Veteran Police Officer Sonny Kim Killed in Cincinnati Shootout

The Associated Press
The Associated Press

CINCINNATI (AP) — Police responding to an emergency call exchanged gunfire with an erratic armed man on a city street in a shootout that left him and a longtime officer dead, authorities said.

Officer Sonny Kim, a decorated 27-year veteran of the Cincinnati Police Department, died along with the man involved in the Friday morning shooting in the Madisonville neighborhood, police Chief Jeffrey Blackwell said.

“Our hearts are broken,” Blackwell said, choking back tears. “We lost a brother.”

Details of the gunfight and what preceded it were sketchy. Blackwell said officers were called to the scene and a struggle broke out in the middle of the street. He said investigators know multiple shots were fired between the man and the responding officers but don’t know which officers fired or how many rounds were fired.

Kim, 48, leaves behind a wife and three sons. He was wearing body armor during the shooting, authorities said.

“Today is a tragic day for all Cincinnatians,” Mayor John Cranley said in a statement.

Blackwell would not release the identity or any details about the man involved in the shooting.

The shooting came nine days after Cincinnati police released a plan for dealing with a recent surge of gun violence in the city. The police chief said then that shootings were up 28 percent over the same period last year.

Police said Kim grew up in Chicago and moved to Cincinnati in 1986 to attend classes at the University of Cincinnati. He was appointed as a Cincinnati police recruit and assigned to the police academy in 1987.

Kim was promoted to the rank of police officer in 1988 and received 22 commendations in his career.

“CPD lost one of our best today,” Blackwell said.
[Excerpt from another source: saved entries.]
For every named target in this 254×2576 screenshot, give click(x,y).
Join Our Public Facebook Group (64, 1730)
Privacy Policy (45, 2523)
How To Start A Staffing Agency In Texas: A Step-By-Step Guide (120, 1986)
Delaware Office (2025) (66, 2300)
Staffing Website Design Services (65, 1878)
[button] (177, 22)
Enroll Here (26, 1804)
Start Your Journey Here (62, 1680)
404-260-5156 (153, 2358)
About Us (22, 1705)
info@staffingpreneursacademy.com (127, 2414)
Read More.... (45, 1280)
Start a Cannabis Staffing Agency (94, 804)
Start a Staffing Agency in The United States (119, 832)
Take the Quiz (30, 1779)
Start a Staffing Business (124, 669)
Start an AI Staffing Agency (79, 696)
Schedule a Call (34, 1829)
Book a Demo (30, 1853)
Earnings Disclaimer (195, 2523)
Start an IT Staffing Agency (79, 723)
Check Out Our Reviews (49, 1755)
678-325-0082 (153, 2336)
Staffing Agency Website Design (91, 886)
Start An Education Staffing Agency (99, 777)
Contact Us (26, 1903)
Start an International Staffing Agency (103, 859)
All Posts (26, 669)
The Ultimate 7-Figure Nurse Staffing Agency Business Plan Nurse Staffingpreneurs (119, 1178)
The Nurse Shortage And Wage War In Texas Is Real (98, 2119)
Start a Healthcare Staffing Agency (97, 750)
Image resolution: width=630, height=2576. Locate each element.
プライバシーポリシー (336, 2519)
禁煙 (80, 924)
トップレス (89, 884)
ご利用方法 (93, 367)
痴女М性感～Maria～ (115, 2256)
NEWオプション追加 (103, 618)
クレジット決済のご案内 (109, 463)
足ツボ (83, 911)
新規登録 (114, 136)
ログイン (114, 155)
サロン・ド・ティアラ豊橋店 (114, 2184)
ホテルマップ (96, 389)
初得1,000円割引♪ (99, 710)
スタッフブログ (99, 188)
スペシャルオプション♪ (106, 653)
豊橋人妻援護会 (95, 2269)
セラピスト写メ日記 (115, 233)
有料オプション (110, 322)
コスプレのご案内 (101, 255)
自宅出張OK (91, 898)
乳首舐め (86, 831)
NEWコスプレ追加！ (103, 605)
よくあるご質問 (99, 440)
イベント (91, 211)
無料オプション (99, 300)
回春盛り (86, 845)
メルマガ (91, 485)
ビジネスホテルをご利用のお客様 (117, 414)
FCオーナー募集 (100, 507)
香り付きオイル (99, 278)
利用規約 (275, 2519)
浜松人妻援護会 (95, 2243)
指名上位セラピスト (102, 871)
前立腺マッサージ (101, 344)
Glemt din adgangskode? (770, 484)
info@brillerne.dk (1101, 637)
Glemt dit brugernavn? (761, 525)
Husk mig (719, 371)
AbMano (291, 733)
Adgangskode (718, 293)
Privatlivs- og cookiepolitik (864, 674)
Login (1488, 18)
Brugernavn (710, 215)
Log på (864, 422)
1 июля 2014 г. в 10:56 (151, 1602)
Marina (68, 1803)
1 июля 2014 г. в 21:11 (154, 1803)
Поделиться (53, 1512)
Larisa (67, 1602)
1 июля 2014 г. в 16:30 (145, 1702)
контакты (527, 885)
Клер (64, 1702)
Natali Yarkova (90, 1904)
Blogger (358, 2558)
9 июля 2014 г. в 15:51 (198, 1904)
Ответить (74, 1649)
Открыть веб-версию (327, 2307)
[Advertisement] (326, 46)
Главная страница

Officers consoled one another at the shooting scene and at the police department.

Kim’s supervisor, Capt. Jeff Butler, spoke briefly while struggling to control his emotions.

“Sonny Kim was the consummate policeman,” Butler said. “He cared about what he did. He cared about his people.”

Ohio Fraternal Order of Police President Jay McDonald said the group’s 25,000 members joined Cincinnati police in mourning Kim.

“This is just the latest chilling reminder of how dangerous police work is and how police are targeted for violence,” McDonald said.

Funeral arrangements for Kim had not been released.